Top of EXERCISE MATERIAL
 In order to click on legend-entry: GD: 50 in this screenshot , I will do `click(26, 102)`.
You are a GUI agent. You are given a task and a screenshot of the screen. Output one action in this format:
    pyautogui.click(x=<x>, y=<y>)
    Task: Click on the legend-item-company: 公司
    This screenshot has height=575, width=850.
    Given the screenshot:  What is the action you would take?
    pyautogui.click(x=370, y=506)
Bottom of EXERCISE MATERIAL
Top of EXERCISE MATERIAL
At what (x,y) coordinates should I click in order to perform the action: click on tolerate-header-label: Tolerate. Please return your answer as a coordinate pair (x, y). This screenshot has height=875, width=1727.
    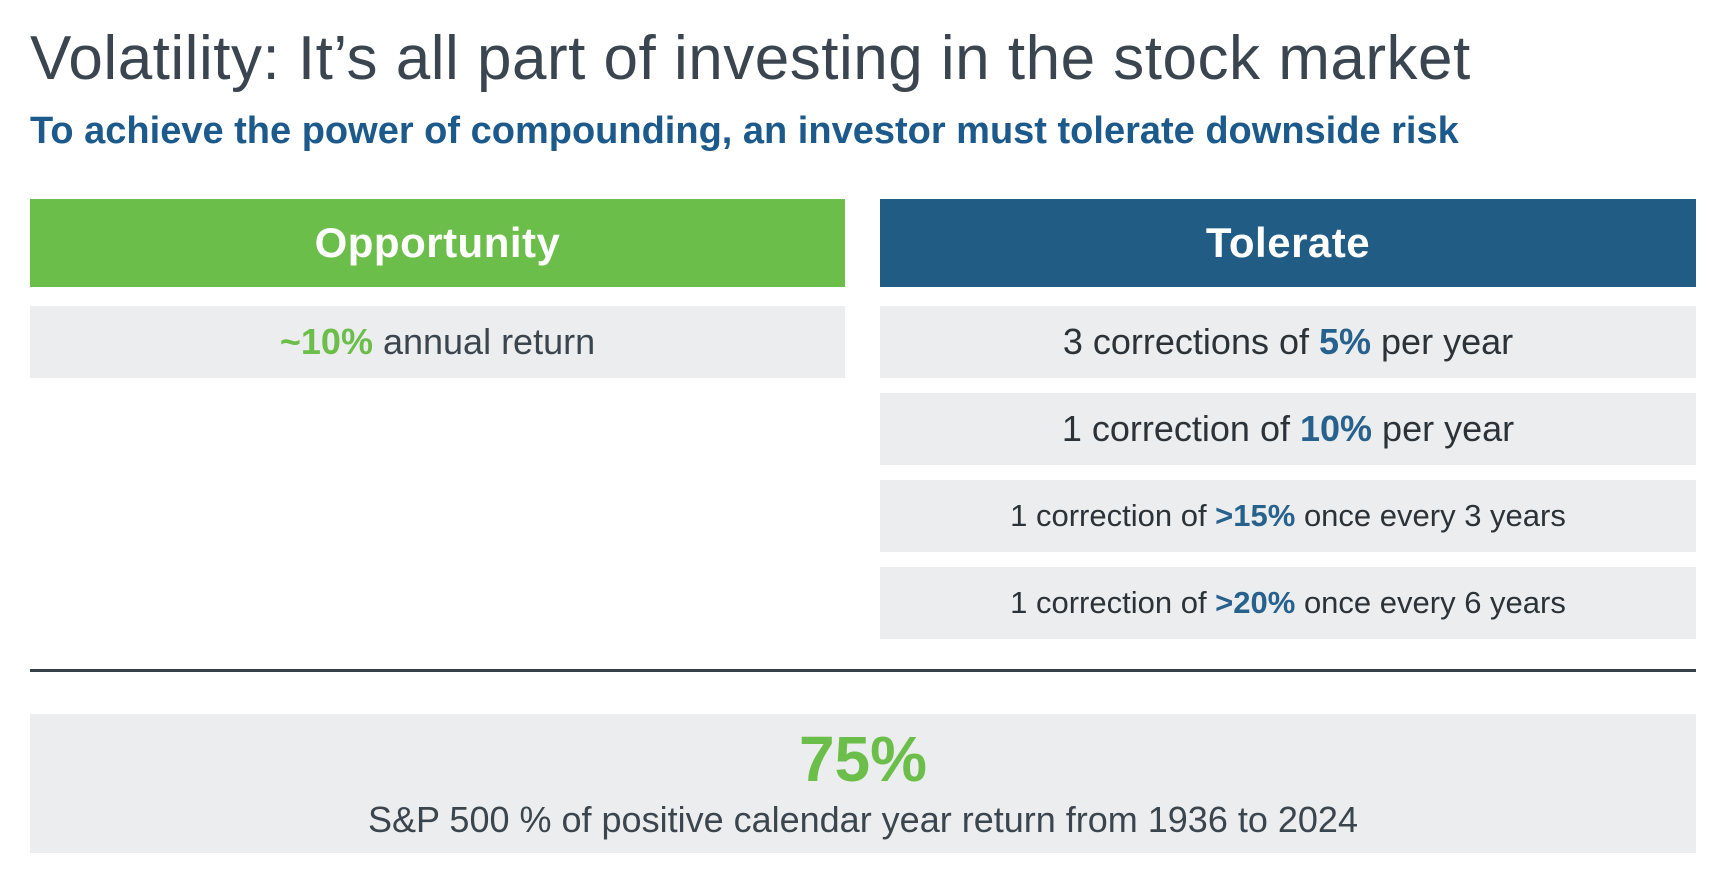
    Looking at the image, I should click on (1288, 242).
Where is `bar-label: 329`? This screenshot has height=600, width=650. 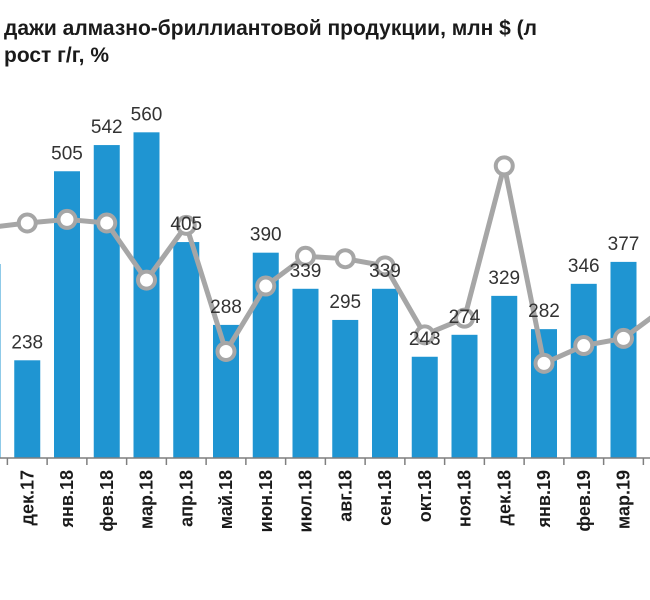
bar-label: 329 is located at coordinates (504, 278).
Bottom of EXERCISE MATERIAL
Top of EXERCISE MATERIAL
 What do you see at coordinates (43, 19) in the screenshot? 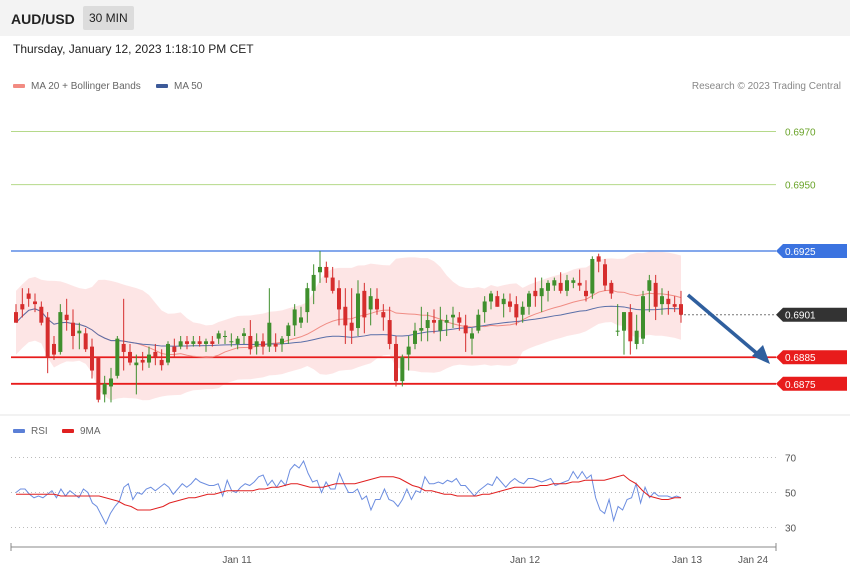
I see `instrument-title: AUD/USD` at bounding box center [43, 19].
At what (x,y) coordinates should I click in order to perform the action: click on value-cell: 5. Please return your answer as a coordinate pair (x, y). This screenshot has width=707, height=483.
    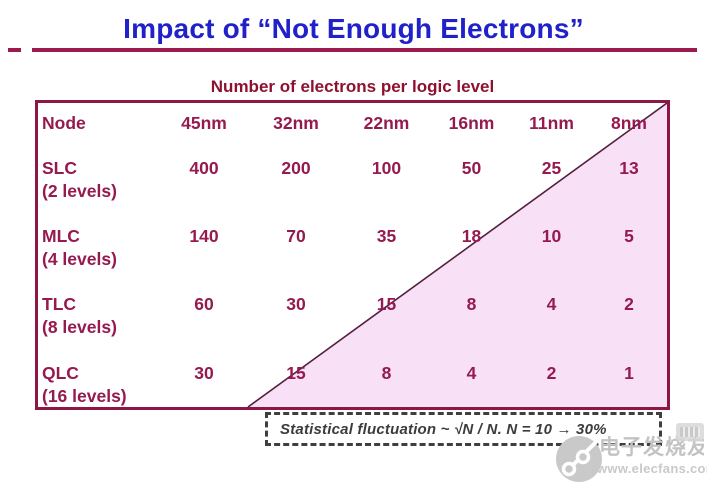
Bottom of EXERCISE MATERIAL
- [DESCRIPTION OF THE TASK] Set out as a numbered list the lines of the listing above, from the line that contains "You are a GUI" through the line that contains "pyautogui.click(x=370, y=506)", with both of those lines included and blank lines dropped.

- [ANSWER SPACE]
1. You are a GUI agent. You are given a task and a screenshot of the screen. Output one action in this format:
2.     pyautogui.click(x=<x>, y=<y>)
3.     Task: Click on the legend-item-company: 公司
4.     This screenshot has height=575, width=850.
5.     Given the screenshot:  What is the action you would take?
6.     pyautogui.click(x=370, y=506)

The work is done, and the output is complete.